GraphKKE: Graph Kernel Koopman Embedding for Human Microbiome Analysis
This work addresses the challenge of understanding dynamic microbial interactions for health-related applications, representing an incremental improvement in graph embedding techniques for time-evolving data.
The authors tackled the problem of analyzing time-evolving graphs of human microbial communities by proposing GraphKKE, a method that learns fixed-length embeddings based on spectral analysis of transfer operators and graph kernels, and demonstrated its ability to capture temporary changes on synthetic and real-world data, including human microbiome datasets.
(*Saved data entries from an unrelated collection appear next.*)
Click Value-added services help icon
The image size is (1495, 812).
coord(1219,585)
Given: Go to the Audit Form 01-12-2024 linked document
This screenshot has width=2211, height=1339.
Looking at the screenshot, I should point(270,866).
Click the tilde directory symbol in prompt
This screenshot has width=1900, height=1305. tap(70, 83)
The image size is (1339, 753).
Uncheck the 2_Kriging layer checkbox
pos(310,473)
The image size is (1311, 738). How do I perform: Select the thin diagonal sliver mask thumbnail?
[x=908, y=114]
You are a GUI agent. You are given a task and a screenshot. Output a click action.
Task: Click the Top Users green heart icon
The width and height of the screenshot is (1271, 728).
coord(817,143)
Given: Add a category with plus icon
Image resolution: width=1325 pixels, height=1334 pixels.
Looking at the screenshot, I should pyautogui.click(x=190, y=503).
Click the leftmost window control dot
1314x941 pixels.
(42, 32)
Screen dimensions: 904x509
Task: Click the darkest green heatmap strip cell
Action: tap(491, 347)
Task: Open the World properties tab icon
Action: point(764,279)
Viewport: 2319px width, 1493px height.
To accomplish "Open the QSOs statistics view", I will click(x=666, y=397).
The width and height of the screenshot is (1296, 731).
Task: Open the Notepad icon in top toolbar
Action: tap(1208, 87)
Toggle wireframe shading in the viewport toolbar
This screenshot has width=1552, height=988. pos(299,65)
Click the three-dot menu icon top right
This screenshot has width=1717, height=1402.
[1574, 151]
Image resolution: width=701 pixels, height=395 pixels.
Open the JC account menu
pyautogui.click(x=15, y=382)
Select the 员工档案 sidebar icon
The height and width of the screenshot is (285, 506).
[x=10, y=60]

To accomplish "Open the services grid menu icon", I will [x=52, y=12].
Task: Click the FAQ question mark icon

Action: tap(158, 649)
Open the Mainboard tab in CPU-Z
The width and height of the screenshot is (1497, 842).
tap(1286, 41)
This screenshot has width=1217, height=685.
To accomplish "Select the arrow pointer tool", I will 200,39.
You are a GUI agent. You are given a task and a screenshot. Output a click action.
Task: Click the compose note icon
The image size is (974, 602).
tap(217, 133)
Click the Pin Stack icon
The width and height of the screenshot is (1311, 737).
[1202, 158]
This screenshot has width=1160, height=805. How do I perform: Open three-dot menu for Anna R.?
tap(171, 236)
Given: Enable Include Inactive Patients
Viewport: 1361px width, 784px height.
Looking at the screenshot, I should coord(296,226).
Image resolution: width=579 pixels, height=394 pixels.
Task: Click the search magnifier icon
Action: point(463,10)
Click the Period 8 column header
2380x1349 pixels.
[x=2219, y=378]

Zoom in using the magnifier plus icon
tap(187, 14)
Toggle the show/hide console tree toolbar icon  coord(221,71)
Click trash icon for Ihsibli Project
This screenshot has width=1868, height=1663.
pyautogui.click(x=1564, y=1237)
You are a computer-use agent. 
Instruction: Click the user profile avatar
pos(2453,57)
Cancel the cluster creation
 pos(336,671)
More and more diseases have been found to be strongly correlated with disturbances in the microbiome constitution, e.g., obesity, diabetes, or some cancer types. Thanks to modern high-throughput omics technologies, it becomes possible to directly analyze human microbiome and its influence on the health status. Microbial communities are monitored over long periods of time and the associations between their members are explored. These relationships can be described by a time-evolving graph. In order to understand responses of the microbial community members to a distinct range of perturbations such as antibiotics exposure or diseases and general dynamical properties, the time-evolving graph of the human microbial communities has to be analyzed. This becomes especially challenging due to dozens of complex interactions among microbes and metastable dynamics. The key to solving this problem is the representation of the time-evolving graphs as fixed-length feature vectors preserving the original dynamics. We propose a method for learning the embedding of the time-evolving graph that is based on the spectral analysis of transfer operators and graph kernels. We demonstrate that our method can capture temporary changes in the time-evolving graph on both created synthetic data and real-world data. Our experiments demonstrate the efficacy of the method. Furthermore, we show that our method can be applied to human microbiome data to study dynamic processes.